We examined the patterns of initiating efavirenz-containing first line combination antiretroviral therapy (cART) overall and by mental illness status using data from CNICS, a cohort of 31,000 HIV-infected adults in care at 8 sites in the US. Participants were included if they initiated cART between 1999 and 2015 and were followed from cART initiation until initial cART regimen or cART discontinuation, death, loss to care (>12 months with no HIV appointment), or administrative censoring (Oct 2014-Sept 2015, depending on site), whichever date came first. We used multivariable log binomial models to examine factors associated with initiating and discontinuing efavirenz-containing cART.

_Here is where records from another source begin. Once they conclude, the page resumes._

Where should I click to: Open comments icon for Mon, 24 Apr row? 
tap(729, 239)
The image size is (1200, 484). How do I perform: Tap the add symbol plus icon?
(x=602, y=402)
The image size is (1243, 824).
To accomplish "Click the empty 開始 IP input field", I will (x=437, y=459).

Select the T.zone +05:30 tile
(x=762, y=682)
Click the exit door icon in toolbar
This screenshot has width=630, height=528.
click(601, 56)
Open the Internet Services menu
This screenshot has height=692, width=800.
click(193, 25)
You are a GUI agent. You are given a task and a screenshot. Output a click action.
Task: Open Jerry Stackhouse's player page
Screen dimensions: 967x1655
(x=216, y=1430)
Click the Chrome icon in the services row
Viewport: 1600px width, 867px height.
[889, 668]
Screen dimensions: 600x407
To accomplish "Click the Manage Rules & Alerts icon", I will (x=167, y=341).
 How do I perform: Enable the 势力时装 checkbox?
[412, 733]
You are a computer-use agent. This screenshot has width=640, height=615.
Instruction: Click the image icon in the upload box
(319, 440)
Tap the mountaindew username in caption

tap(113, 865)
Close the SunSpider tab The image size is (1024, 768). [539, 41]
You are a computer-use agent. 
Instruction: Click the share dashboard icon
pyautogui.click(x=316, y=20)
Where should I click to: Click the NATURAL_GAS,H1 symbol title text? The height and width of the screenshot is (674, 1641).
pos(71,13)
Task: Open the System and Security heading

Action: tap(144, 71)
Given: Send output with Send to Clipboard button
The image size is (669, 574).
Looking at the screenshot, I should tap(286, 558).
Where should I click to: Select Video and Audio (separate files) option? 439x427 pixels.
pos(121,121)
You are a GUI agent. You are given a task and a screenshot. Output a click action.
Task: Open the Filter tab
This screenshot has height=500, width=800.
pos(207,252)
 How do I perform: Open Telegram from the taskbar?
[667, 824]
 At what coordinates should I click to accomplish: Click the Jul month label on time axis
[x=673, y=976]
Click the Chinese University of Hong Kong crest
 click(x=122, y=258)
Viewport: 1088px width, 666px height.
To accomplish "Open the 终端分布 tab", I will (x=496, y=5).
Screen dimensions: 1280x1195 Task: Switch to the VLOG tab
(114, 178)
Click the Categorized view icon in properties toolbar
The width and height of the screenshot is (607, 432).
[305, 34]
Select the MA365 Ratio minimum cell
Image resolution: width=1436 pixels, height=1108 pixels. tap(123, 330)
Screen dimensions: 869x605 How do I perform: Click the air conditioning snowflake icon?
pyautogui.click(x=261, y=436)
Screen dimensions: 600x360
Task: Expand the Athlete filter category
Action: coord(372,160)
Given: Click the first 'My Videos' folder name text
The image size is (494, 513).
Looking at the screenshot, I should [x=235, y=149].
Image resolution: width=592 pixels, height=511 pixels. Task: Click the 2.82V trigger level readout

We included 9,775 new cART users. Of those, 4,239 (43%) initiated efavirenz-containing cART; and 772 of those participants (18%) discontinued efavirenz. At cART initiation, 2,492 (25%) of participants had a history of a mental illness associated with suicidal behavior, including depression, psychosis, post-traumatic stress disorder, or obsessive compulsive disorder. Efavirenz initiation peaked in 2007 and declined rapidly thereafter (Figure). Over time, persons with a history of a mental illness were modestly less likely to initiate efavirenz-containing cART, compared to those with no history of mental illness. In a multivariable analysis adjusted for site and year of cART initiation, factors associated with initiating efavirenz-containing cART were: prior mono or dual therapy use (prevalence ratio (PR) 0.74, 95% CI 0.66, 0.83), being female (PR 0.80, 95% CI 0.74, 0.86), intravenous drug use (PR 0.83, 95% CI 0.77, 0.90), history of mental illness (PR 0.79, 95% CI 0.75, 0.84) and CD4 cell count >350 (PR 0.91, 95% CI 0.86, 0.95). History of mental illness (PR 1.18, 95% CI 1.02, 1.37) and CD4 cell count >350 (PR 0.86, 95% CI 0.73, 0.98) were associated with discontinuing efavirenz.
Until recently, efavirenz was widely used as first line therapy for HIV-infected adults in the US, including among individuals with a history of mental illness. Given the widespread use of efavirenz globally, greater clarity about the implications of efavirenz use among persons with mental illness is needed.